:: Task requirements ::
Exact repetition of every record is required.

:: Listed entries ::
+ + + + + + +
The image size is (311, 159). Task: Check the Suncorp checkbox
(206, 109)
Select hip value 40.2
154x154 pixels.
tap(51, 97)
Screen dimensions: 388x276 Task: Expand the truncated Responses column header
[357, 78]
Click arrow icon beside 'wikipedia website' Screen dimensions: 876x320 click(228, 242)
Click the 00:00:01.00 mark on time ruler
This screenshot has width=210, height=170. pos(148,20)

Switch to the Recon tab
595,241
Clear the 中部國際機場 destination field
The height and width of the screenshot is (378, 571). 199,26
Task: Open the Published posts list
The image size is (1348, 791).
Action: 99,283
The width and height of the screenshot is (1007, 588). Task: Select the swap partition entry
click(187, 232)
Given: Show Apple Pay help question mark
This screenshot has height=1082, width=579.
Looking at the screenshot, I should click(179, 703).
+ + + + + + +
:: Written response ::
The image size is (311, 159). Task: Check the Suncorp checkbox
(206, 109)
Select hip value 40.2
154x154 pixels.
tap(51, 97)
Screen dimensions: 388x276 Task: Expand the truncated Responses column header
[357, 78]
Click arrow icon beside 'wikipedia website' Screen dimensions: 876x320 click(228, 242)
Click the 00:00:01.00 mark on time ruler
This screenshot has width=210, height=170. pos(148,20)

Switch to the Recon tab
595,241
Clear the 中部國際機場 destination field
The height and width of the screenshot is (378, 571). 199,26
Task: Open the Published posts list
The image size is (1348, 791).
Action: 99,283
The width and height of the screenshot is (1007, 588). Task: Select the swap partition entry
click(187, 232)
Given: Show Apple Pay help question mark
This screenshot has height=1082, width=579.
Looking at the screenshot, I should click(179, 703).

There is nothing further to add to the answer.